NO TRAJO EL TROMBÓN
Recién llegado a Medellín para estudiar zootecnia viví en las residencias universitarias situadas dentro del campus, un hermoso edificio bien dotado, buenos servicios y de bajo costo.
Para los “primíparos” ofrecían habitaciones para dos personas, emparejadas al azar, y esto traía sorpresas. Inicié de compañero de “Calarcá”, un inquieto e inteligente quindiano de extrema izquierda. Lo difícil no fueron las diferencias ideológicas, sino los comportamientos rutinarios.
Yo estudiaba de noche. Calarcá lo hacía de madrugada. Ponía un insufrible despertador metálico de dos campanas, que empezaban a repicar a las cuatro de la mañana y a retumbar caminando por el escritorio de acero que le servía de caja de resonancia. Me envolvía en las cobijas, trataba de soportarlo y de volverme a dormir lleno de furia.
Una rabia que palidecía cuando Calarcá se incorporaba a coger bruscamente el reloj con sus dos manos, mientras lo apagaba gritando, “Hoy no, hijueputa, hoy no”. Entonces no solo nos despertábamos ambos, sino también mi instinto asesino , del que el Quindiano escapó solo porque yo había sido criado por curas.
Por otra parte, el ambiente de las residencias estaba marcado por las diferencias y animadversiones entre santandereanos y costeños ,los dos grandes grupos de ocupantes. Se sentaban aparte en el comedor y armaban escándalo por los turnos en las duchas. Con otros dos caldenses nos unimos a los santandereanos, nos sentíamos afines y protegidos. En algún momento aplaudimos un enorme letrero pintado en la blanca pared de la entrada, “Haga patria, mate a un costeño”, que motivó rechazo de las directivas universitarias. Las desavenencias, sin embargo, nunca pasaron de lo verbal y simbólico.
Las residencias eran controladas por un profesor que vivía en ellas. Era un español de apellido Tenreiro, hermano marista frustrado y de mal genio. Trataba de imponer el orden y de recordar el reglamento en reuniones forzosas para los que disfrutábamos del albergue.

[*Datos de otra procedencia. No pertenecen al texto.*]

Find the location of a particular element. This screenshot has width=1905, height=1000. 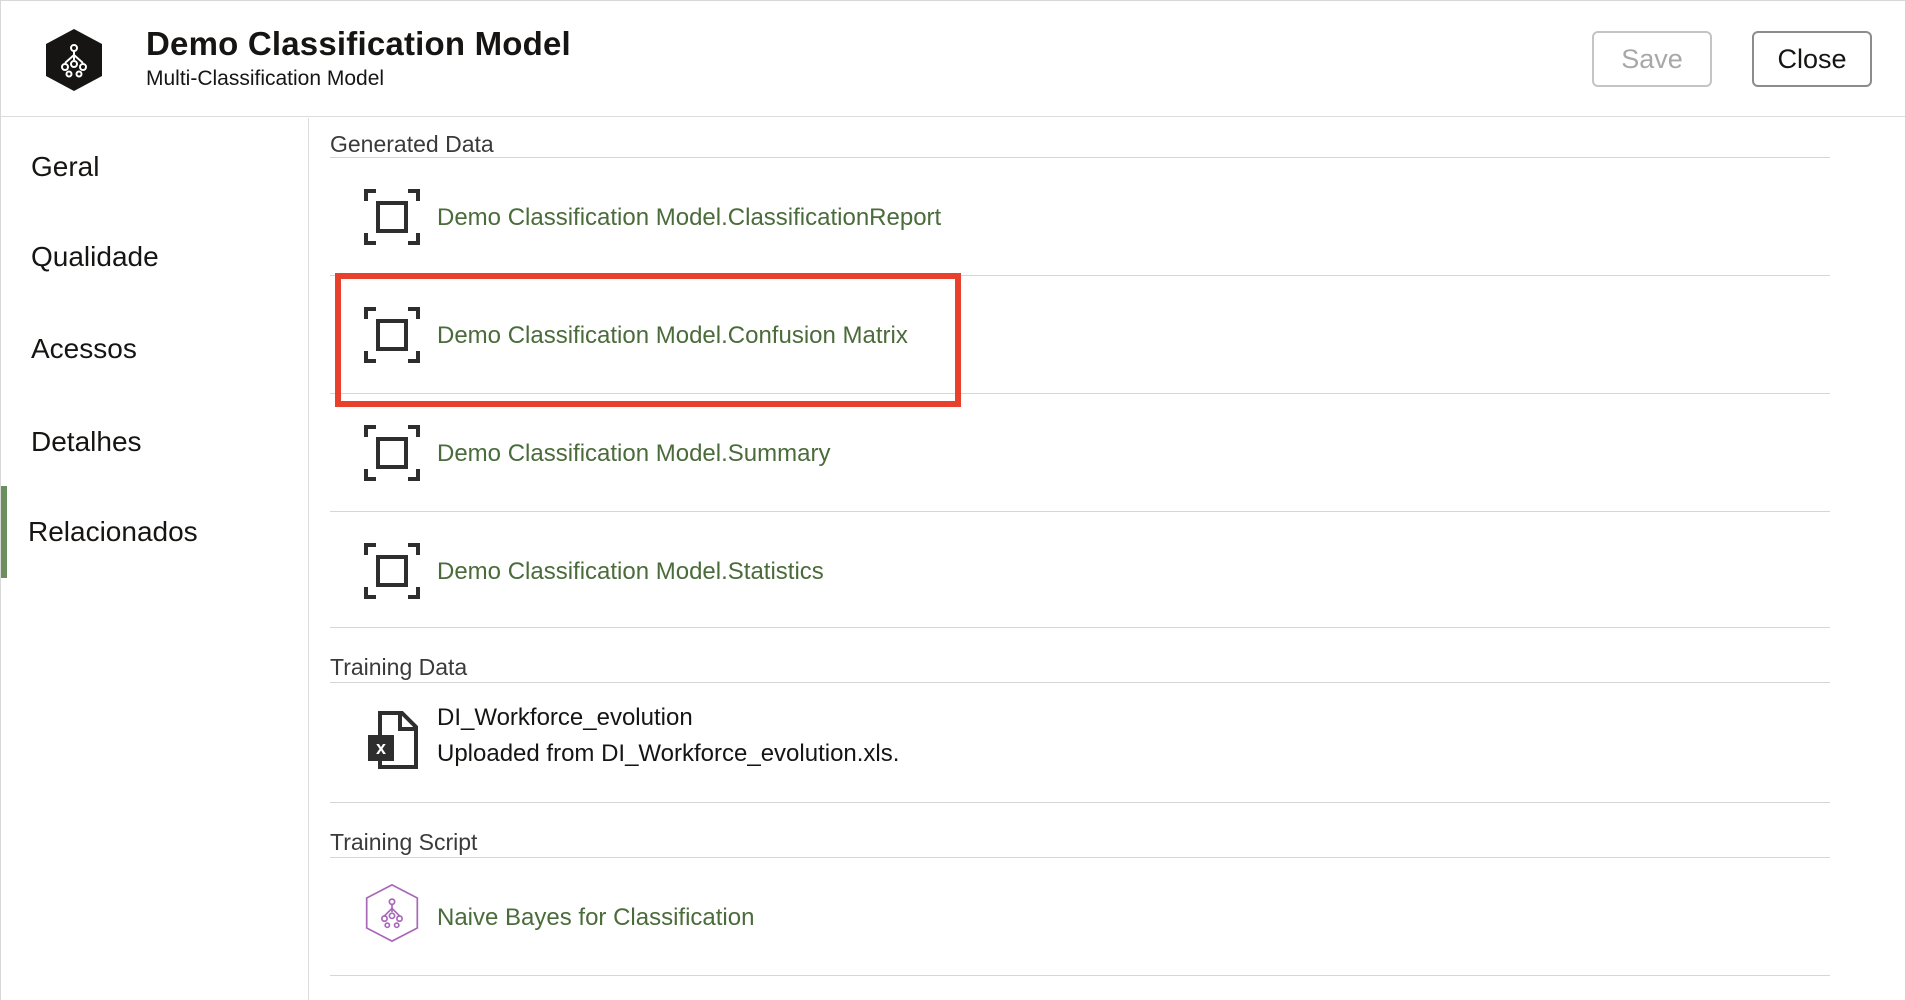

sidebar-item-qualidade: Qualidade is located at coordinates (154, 257).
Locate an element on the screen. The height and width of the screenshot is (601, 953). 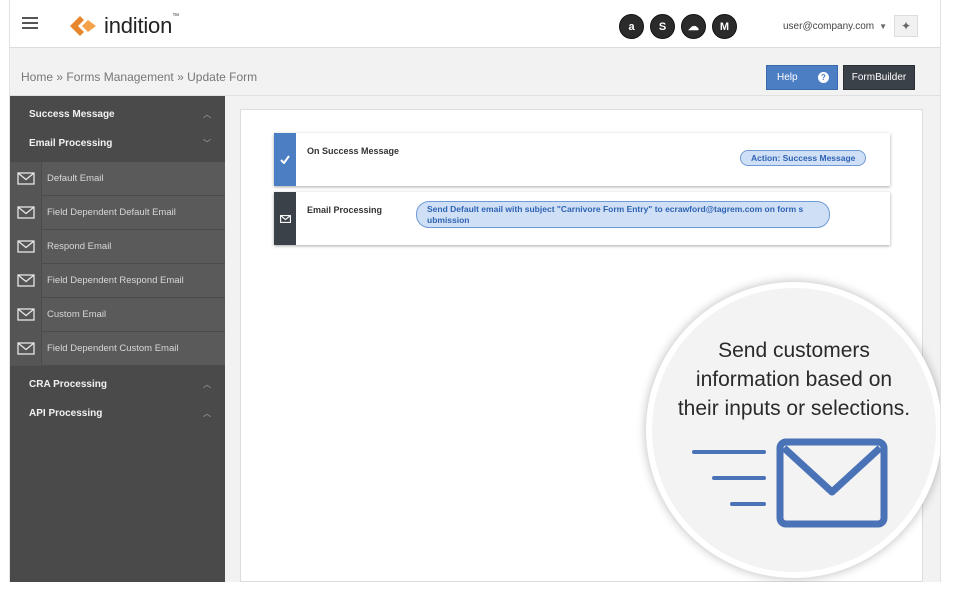
sidebar-item-cra-processing: CRA Processing ︿ is located at coordinates (118, 384).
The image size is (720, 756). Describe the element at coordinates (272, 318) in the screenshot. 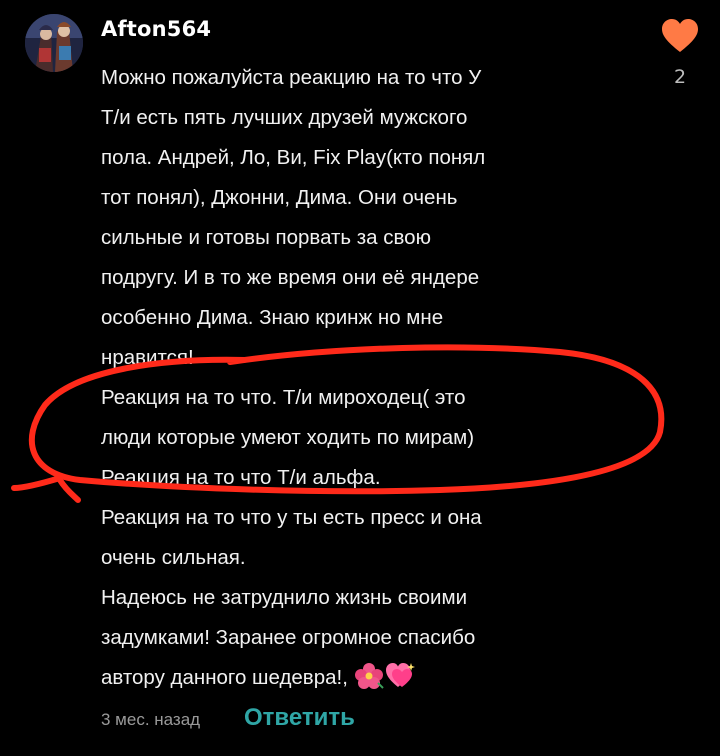

I see `comment-line: особенно Дима. Знаю кринж но мне` at that location.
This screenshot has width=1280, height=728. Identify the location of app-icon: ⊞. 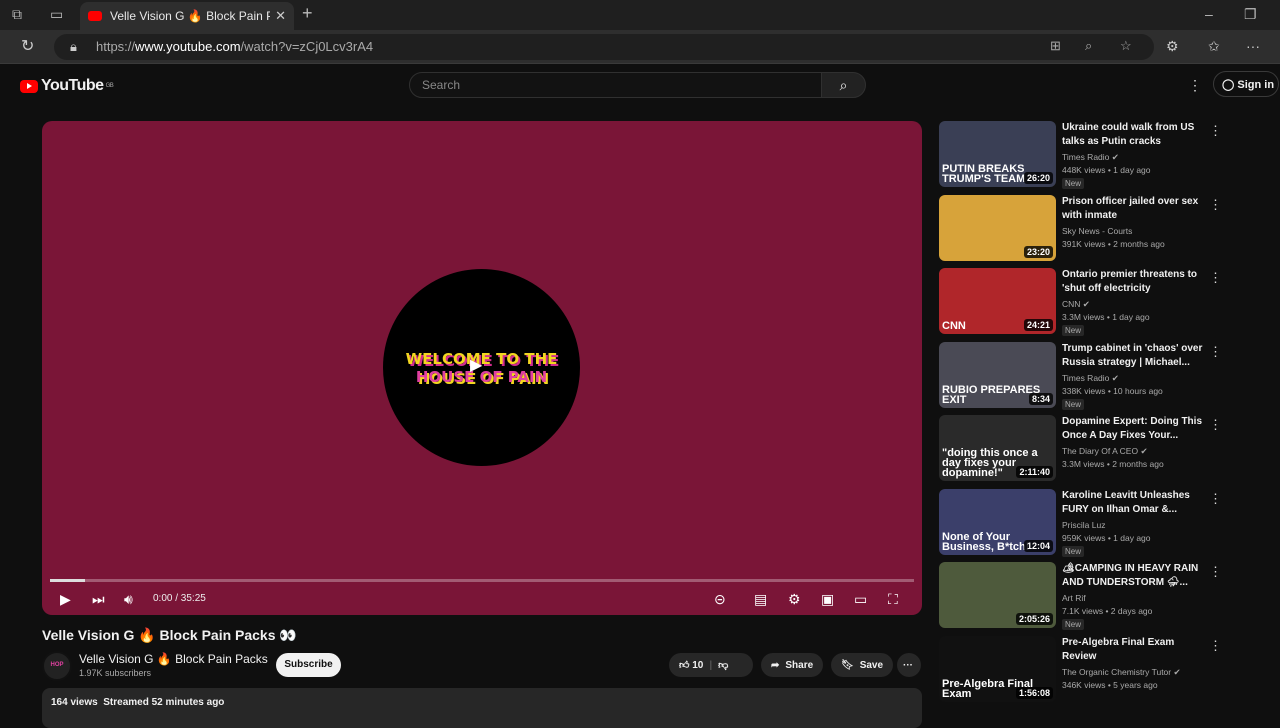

Las celebraba en el comedor y en ellas hacía hincapié en la urbanidad, en el silencio, en exigir el respeto de su tiempo de ibérica siesta y en el cumplimiento de horarios. Siempre hablaba poniendo uno de sus zapatos, de sucia suela de profesor de topografía, sobre uno de los asientos, y en los cuáles él insistía que se debían mantener impecables.
Era claro que no se podían consumir licores ni hacer tertulias musicales. A pesar de eso, llegué una tarde, luego de un paseo, con media botella de aguardiente puesta y la otra media en la mano. Me junté con Calarcá y un nortesantandereano que tocaba el cuatro y cantaba con notable acierto. Desempolvé el tiple y empezamos a cantar, en lo que pensábamos era un tono bajo. Llegaron algunos curiosos, contentos con el espectáculo. De repente apareció rugiente Tenreiro, impuso silencio y nos gritó, irónico, “Si necesitáis un trombón yo puedo traerlo”. Calarcá le respondió inmediatamente: “Mi doctor, si lo sabe tocar tráigalo”. Los curiosos salieron en carrera, mientras que los artistas nos mirábamos entre risueños y asustados. Sonó un gran portazo y entramos en un atemorizado silencio.
No trajo el trombón. Pero al día siguiente, trajo la carta de nuestra expulsión de las residencias.